- [Saved entries]:
----------
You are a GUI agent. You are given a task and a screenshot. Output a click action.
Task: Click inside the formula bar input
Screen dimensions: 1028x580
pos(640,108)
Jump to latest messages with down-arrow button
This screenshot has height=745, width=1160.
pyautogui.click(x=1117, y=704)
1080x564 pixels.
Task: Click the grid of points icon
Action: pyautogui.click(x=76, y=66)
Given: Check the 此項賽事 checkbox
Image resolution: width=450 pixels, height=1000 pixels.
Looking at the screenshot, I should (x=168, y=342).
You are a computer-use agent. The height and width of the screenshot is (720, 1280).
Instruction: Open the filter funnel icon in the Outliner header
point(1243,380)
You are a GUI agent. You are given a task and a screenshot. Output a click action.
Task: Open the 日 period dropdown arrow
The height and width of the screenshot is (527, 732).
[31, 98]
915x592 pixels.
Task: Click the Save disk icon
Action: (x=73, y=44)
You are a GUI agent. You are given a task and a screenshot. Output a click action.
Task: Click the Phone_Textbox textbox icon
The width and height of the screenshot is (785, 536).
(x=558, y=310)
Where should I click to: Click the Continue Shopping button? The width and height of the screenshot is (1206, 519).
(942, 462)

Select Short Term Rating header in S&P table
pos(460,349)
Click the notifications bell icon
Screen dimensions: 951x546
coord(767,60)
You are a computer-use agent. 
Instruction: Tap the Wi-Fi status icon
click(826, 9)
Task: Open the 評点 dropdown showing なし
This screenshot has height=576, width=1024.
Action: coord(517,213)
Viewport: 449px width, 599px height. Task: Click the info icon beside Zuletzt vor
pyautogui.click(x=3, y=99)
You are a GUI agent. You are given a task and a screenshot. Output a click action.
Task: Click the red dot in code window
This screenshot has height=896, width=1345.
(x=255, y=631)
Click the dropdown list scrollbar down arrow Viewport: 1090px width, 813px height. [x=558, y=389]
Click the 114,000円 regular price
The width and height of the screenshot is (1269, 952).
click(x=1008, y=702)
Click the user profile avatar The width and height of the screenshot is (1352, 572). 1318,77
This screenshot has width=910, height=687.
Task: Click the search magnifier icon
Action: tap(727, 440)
----------
- [Problem description]:
In the lines above, find the word "computer" and copy each line that contains it.

- [Response]:
You are a computer-use agent. The height and width of the screenshot is (720, 1280).
You are a computer-use agent. 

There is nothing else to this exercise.